◆ Goal of the exercise:
With pictures excluded, retype exactly every line from the one containing "Image resolution: width=477" to the end of the records below.
══════
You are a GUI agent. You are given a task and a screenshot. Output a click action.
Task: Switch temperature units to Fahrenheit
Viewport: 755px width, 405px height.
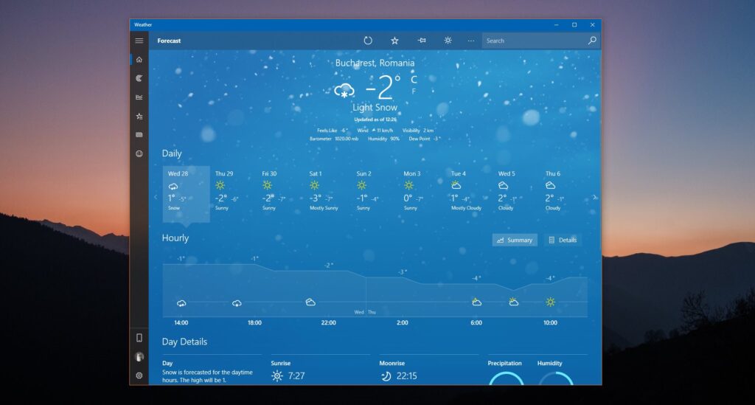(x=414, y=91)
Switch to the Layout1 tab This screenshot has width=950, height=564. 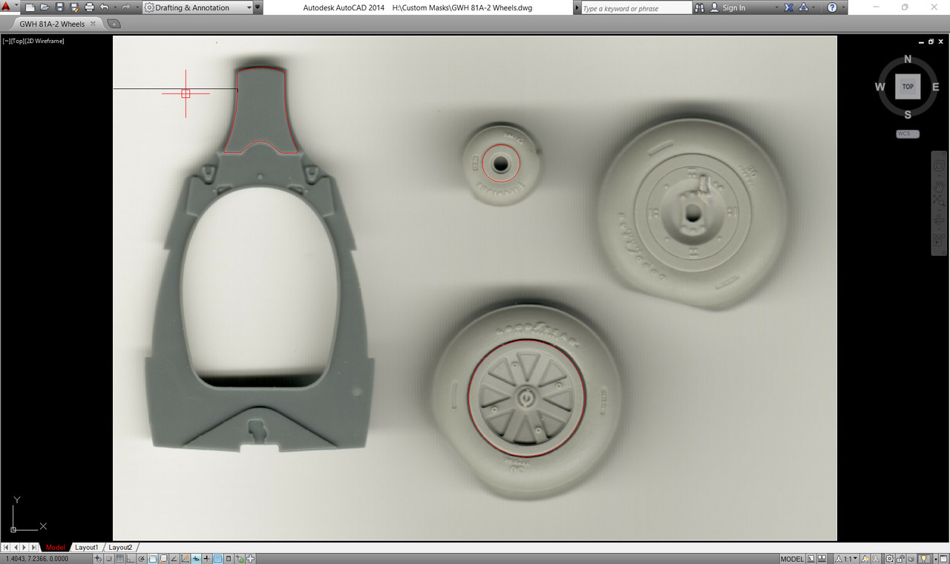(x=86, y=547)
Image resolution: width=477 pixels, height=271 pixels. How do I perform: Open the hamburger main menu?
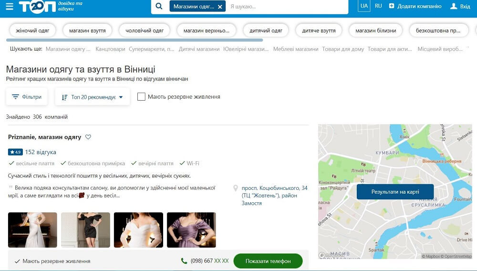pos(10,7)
══════
◆ Response box:
Image resolution: width=477 pixels, height=271 pixels. How do I perform: Open the hamburger main menu?
pos(10,7)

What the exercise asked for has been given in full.